В единственном разговоре, какой мне удалось вести с гр. Л.Н. Толстым, он мне с печалью и недоумением сказал, сказал с враждою: ‘Как унижается человек в любовных ласках, какие он совершает унизительные для величия своего поступки’. Кажется, протест гордости и есть настоящий родник духоборческих идей Толстого, вьфаженных в ‘Крейцеровой сонате’. Но ведь это тот же спор усов и кишки, и удивительно, что такой мудрый и простой человек, как Толстой, стал на сторону усов. Барышню, конечно, занимают усы. Но зачем же Толстому быть mademoiselle: мать барышни говорит: ‘К черту усы: отправление кишечника несравненно важнее, трогательнее и священнее’. Я Толстому тоже сказал, что ‘все сии кажущиеся грязными вещи, какие бы он ни держал в уме, — суть вещи превосходные’, и что это ‘просто покров Изиды, под которым до времени природа скрывает важные вещи, дабы мы их не трогали и не беспокоили любопытством, а пришла минута, стало ‘нужно’, и они вдруг нам кажутся не гадкими, а приятными, и то самое, что мы прежде назвать не смели, — мы теперь ласкаем всяческими ласками’. Совершенно как происходит дело с младенцем: он рождается ‘весь грязным’, но что сравнится даже по религиозности с тем восторгом, с тем глубоким даже до страха чувством, с каким мать покрывает его поцелуями.
Как это серьезно сравнительно с поцелуем в надушенные усы!
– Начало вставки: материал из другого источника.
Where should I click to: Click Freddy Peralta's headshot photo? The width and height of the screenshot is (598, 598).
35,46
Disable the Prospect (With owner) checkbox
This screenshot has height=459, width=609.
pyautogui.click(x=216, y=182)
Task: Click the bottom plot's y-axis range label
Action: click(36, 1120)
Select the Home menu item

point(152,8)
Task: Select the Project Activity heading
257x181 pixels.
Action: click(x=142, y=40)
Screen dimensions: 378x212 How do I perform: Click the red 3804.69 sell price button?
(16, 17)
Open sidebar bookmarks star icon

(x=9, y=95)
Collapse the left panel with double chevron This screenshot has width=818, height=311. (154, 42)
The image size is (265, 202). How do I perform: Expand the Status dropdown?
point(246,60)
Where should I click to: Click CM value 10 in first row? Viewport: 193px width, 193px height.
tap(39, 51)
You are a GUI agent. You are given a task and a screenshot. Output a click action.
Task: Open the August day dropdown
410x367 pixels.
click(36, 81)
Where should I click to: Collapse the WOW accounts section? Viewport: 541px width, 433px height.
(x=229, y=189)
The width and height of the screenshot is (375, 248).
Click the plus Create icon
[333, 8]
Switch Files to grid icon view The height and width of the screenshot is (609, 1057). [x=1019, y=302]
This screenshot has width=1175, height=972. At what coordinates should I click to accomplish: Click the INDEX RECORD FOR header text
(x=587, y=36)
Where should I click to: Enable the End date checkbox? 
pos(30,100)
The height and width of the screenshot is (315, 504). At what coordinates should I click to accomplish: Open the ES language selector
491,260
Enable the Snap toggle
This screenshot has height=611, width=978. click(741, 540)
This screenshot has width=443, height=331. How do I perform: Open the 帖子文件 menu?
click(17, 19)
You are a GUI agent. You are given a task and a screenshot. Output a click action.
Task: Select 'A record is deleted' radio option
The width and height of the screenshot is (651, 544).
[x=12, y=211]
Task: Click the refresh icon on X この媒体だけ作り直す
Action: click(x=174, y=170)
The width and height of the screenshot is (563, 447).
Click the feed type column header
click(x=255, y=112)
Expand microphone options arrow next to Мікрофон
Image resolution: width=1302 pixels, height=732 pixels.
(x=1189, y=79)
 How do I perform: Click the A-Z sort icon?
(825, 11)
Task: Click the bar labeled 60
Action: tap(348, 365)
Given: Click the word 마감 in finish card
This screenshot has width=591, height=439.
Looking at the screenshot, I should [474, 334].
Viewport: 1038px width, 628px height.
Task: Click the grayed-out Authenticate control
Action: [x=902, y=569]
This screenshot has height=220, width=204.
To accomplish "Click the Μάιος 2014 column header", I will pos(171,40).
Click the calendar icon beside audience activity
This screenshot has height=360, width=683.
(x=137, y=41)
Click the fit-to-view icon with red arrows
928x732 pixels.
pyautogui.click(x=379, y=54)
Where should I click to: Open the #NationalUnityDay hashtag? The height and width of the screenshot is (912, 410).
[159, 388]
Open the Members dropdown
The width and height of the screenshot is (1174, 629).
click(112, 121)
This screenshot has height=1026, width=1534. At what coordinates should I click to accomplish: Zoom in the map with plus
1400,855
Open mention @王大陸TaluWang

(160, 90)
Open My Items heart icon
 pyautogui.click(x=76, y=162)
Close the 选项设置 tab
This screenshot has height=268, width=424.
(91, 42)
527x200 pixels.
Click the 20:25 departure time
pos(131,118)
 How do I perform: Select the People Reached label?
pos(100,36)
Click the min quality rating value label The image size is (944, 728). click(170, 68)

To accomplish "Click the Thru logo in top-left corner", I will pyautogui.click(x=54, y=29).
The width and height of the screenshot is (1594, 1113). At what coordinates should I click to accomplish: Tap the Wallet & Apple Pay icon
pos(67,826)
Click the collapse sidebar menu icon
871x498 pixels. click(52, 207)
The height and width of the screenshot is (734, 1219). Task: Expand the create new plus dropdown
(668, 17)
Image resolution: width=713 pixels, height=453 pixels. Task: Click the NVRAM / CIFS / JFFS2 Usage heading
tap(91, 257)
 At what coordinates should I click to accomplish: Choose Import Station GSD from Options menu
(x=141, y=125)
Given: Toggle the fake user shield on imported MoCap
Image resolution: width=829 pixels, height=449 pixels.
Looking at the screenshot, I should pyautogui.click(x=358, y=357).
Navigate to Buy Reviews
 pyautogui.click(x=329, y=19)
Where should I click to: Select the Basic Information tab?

Какие пустяки затруднили Толстого! Но эти пустяки затрудняют и ‘образованный класс’ России, когда он думает о земле своей. ‘Какое свинство всюду, Боже, какое свинство!..’ Разве не об этом написаны ‘Мертвые души’ и ‘Горе от ума’?
Хочется сказать:
— О, Господи!.. Ну, и ‘свинство’, — но не терзайтесь так, пожалуйста, и не пишите ‘Дневников лишнего человека’. Без ‘свинства’ не обходится природа, и вся она, матушка, создана со ‘свинством’, а живет, цветет, и, согласитесь сами, что никак нельзя выдумать лучше, чем существующая природа… Выдумаешь, распланируешь на бумаге уж непременно без ‘свинства’… Sine qua non [Без чего нет (лат.)]… На этом, между прочим, все социалисты осеклись. Задача их, как и культурных русских людей, — ‘вырезать у человека кишку, -потому что в ней гадости’. Но так, оперируя на бумаге с пером в руке, они создают человека без ‘кишечника’, и естественно, что он не живет. Социалисты великолепны, только пока борются с правительствами, а как только они ‘всех победят’ и останутся одни, то не продышат и суток. И просто оттого, что без ‘кишок’ и без ‘свинства’, что все ‘вычищено’ и ‘вырезано’… Человечество выплюнет их с отвращением и болью и заживет по-старому, ‘по-грязному’ и ‘по-живому’. И уж тут, вообще, положен предел мечтам человеческим и мечтательности человеческой.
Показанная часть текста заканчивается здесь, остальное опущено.